**Problem:** Check each line of the records below for the word "text" and copy those where it appears.

**The data:**
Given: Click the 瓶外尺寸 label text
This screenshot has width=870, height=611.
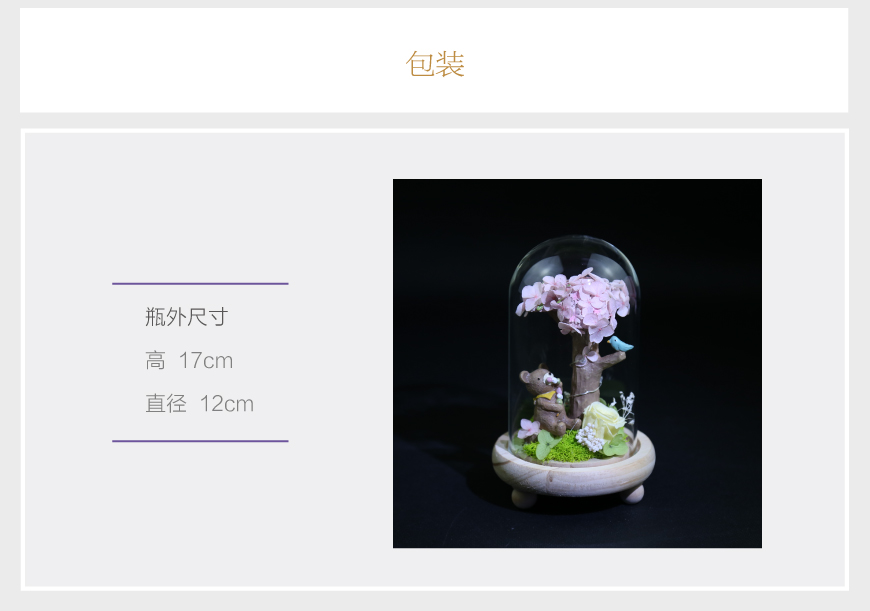Looking at the screenshot, I should click(186, 317).
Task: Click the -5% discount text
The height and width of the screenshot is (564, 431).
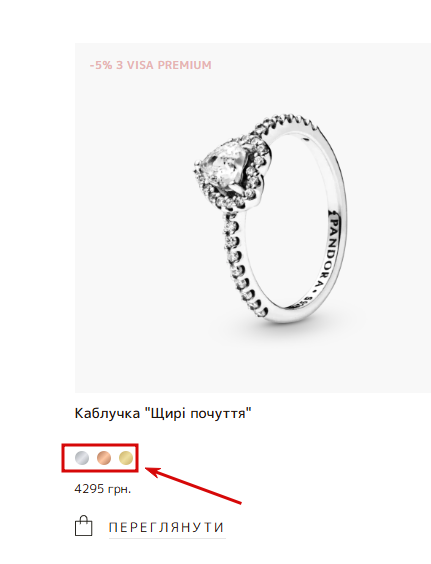Action: click(x=101, y=65)
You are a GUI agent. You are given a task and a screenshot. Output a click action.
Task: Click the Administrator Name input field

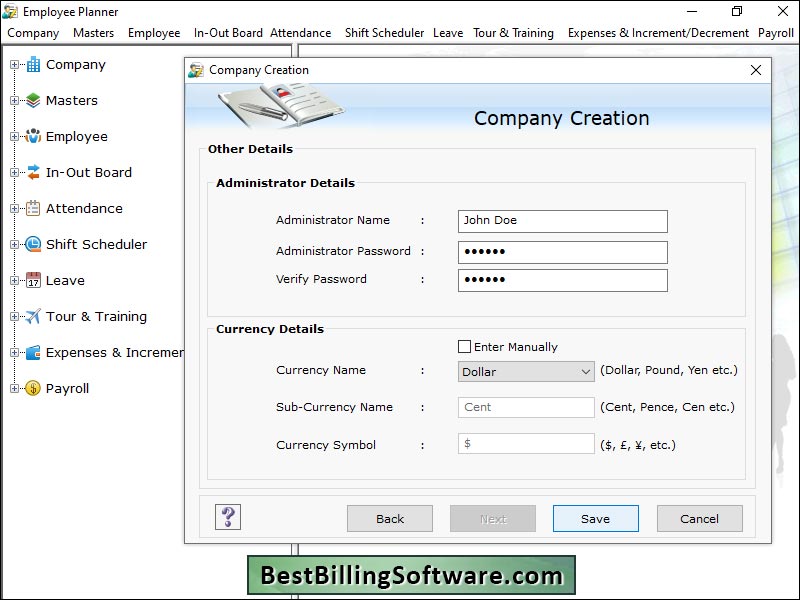[562, 221]

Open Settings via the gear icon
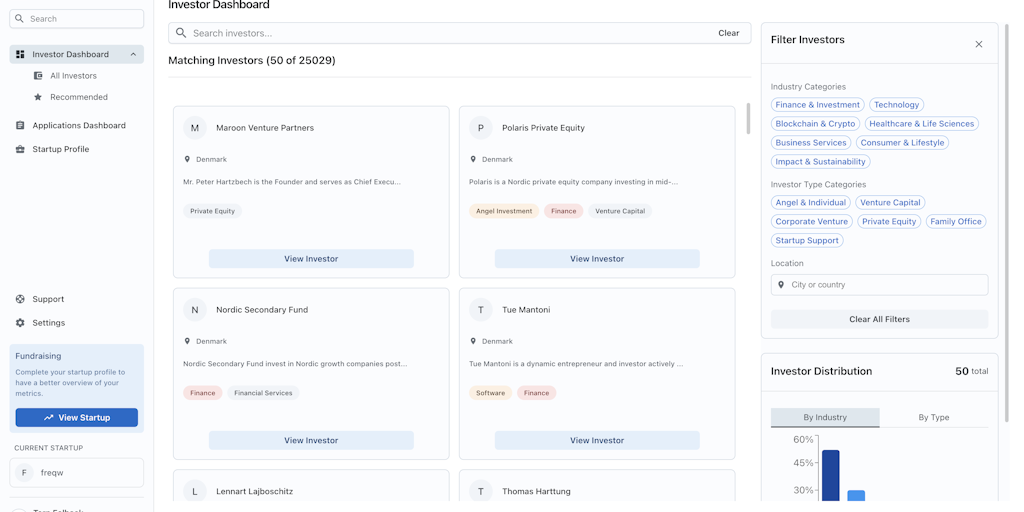click(20, 323)
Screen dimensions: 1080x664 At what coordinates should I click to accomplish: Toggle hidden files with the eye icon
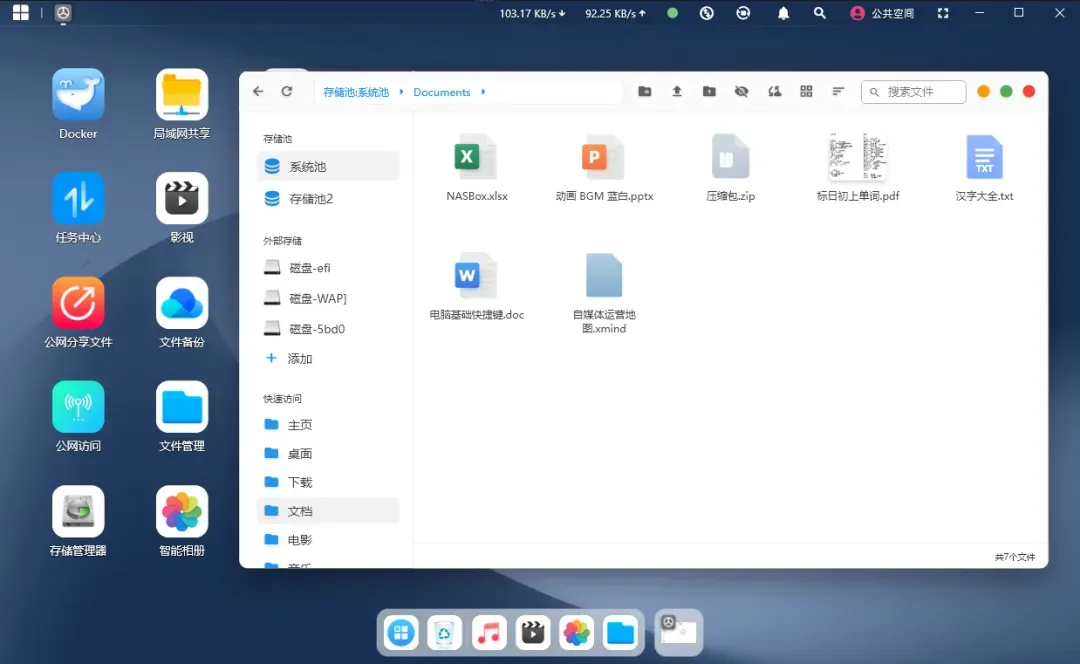point(741,91)
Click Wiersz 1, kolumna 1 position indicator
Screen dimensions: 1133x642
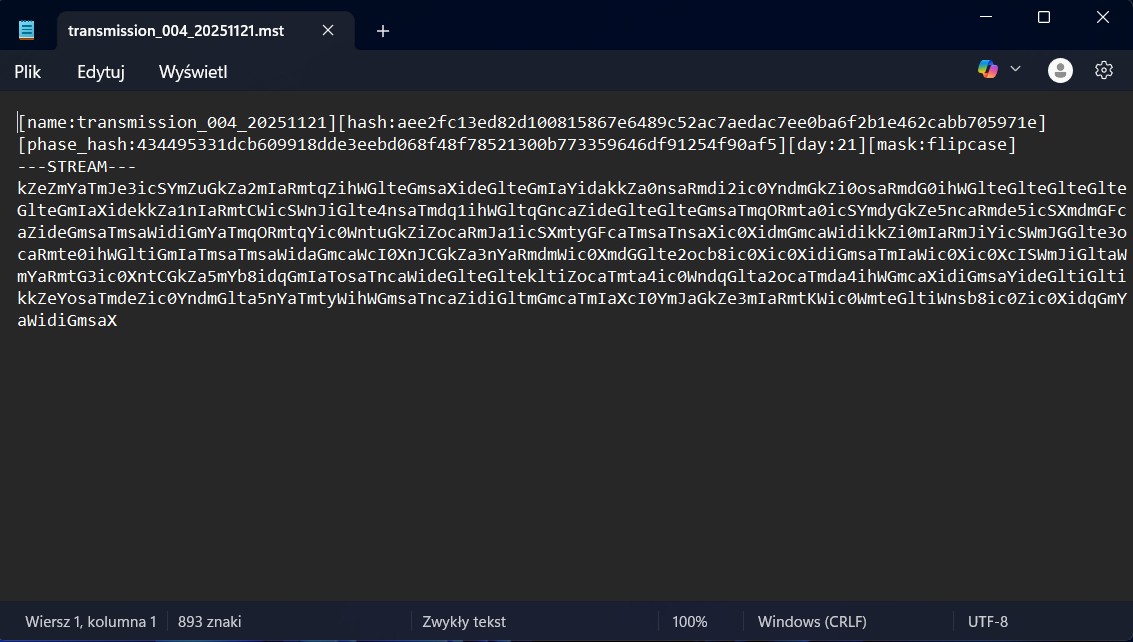90,621
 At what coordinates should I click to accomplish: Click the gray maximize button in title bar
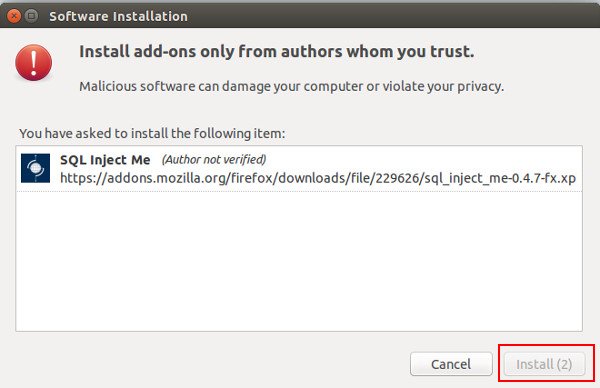(31, 16)
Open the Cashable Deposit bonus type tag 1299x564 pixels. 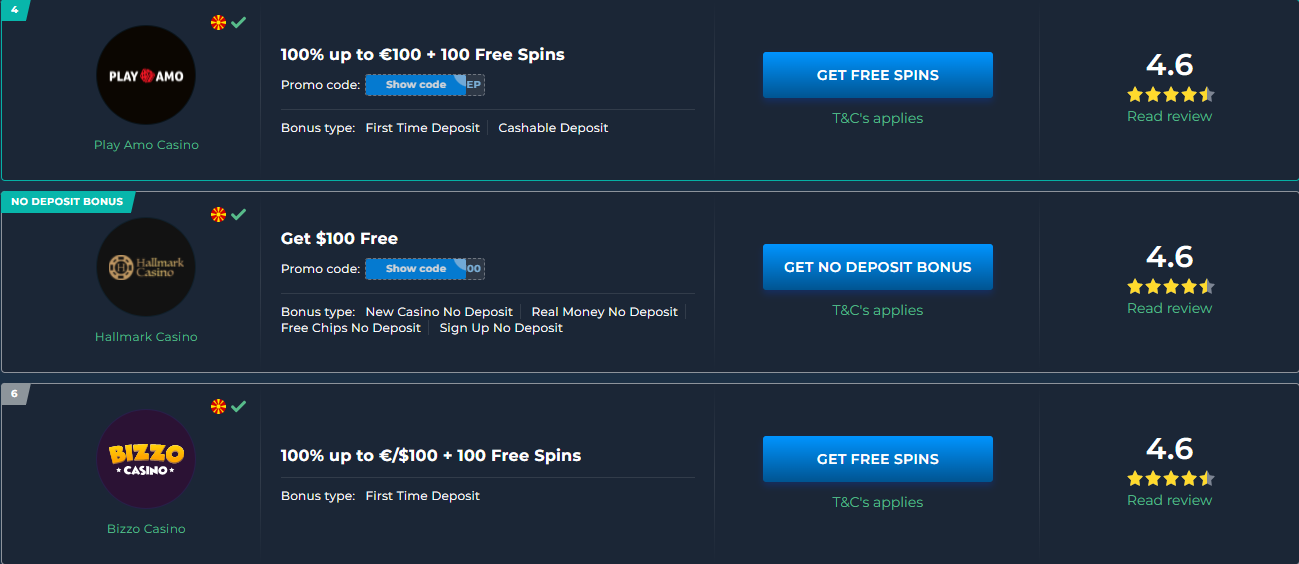click(x=553, y=128)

**Task response:**
Given: Click the 瓶外尺寸 label text
Task: Click the -5% discount text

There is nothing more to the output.